Compte tenu des récents incidents et du climat de défiance à l'égard du président Jacques-Henri Eyraud et des joueurs, les autorités redoutaient une telle opération. "Ça fait quelques semaines que la situation est tendue entre certains groupes et le club, observe la préfète. Nous avions donc prépositionné des forces de police à l'entrée de la Commanderie." 

"Toutes les options sont sur la table"

À la suite des incidents, Frédérique Camilleri et Jacques-Henri Eyraud ont discuté. "Nous avons convenu de nous rencontrer très prochainement, pour tirer toutes les conséquences", a-t-elle affirmé, avant de faire savoir qu'elle avait l'intention d'être intransigeante à l'encontre des coupables.

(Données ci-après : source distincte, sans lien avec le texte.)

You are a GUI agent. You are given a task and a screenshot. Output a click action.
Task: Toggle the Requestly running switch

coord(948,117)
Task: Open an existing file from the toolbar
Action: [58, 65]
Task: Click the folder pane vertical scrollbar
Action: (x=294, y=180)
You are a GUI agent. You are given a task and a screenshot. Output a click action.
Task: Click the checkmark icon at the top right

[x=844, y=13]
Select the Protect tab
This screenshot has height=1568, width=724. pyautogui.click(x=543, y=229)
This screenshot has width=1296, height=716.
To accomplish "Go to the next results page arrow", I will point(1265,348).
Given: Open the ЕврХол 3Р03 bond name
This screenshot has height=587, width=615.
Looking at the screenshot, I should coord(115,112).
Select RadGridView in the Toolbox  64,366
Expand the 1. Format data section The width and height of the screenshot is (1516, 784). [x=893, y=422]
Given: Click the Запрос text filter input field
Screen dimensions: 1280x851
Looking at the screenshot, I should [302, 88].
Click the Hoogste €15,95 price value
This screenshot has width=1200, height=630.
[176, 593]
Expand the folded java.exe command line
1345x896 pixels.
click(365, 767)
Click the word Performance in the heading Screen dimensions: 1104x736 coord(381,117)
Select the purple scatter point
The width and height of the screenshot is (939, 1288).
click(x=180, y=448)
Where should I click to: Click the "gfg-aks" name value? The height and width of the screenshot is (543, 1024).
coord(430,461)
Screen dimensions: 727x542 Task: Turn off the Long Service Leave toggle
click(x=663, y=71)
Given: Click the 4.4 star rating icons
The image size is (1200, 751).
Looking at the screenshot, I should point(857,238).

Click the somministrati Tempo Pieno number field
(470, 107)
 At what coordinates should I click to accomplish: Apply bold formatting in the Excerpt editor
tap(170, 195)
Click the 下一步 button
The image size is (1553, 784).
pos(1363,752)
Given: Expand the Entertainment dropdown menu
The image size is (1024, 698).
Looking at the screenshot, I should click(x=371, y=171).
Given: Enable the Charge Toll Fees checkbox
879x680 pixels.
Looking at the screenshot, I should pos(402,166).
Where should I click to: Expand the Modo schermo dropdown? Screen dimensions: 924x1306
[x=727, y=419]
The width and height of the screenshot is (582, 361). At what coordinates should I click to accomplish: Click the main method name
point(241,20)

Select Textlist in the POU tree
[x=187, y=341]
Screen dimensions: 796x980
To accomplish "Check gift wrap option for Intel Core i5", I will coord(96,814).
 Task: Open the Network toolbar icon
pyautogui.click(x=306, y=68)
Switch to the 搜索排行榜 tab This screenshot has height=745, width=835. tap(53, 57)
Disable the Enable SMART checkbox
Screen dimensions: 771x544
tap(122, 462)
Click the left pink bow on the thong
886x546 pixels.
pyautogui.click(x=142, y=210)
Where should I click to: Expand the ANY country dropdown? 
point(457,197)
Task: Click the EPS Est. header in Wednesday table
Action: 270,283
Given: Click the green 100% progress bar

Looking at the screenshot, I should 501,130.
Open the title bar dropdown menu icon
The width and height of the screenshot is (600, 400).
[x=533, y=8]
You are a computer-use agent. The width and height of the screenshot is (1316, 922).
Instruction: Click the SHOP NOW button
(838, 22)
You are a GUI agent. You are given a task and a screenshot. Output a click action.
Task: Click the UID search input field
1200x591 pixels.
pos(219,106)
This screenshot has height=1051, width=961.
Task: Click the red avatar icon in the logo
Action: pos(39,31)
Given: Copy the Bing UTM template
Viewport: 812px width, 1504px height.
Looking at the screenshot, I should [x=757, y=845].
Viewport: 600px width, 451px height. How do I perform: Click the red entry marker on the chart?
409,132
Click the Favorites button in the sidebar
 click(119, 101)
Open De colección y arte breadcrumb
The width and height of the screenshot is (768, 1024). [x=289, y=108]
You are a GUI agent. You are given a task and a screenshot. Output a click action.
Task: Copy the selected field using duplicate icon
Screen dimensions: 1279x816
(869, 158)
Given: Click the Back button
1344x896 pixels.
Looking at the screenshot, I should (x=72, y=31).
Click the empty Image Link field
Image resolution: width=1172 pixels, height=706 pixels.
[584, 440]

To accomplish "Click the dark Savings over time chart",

"Je prendrai des interdictions administratives de stade les plus longues possibles pour toutes les personnes qui seraient impliquées dans les faits", a ainsi annoncé l'ancienne directrice adjointe de cabinet du préfet parisien Didier Lallement. "Aujourd'hui, les interdictions administratives ne sont pas définitives. Mais elles peuvent être longues et c'est ce que j'envisage de faire, en fonction des dossiers", a-t-elle ajouté.

Interrogée sur la possibilité que des dissolutions sont prononcées à l'encontre de groupes de supporters, Frédérique Camilleri a répondu prudemment, mais sans fermer la porte: "Toutes les options sont sur la table, ce soir. (...) Je prendrai mes responsabilités."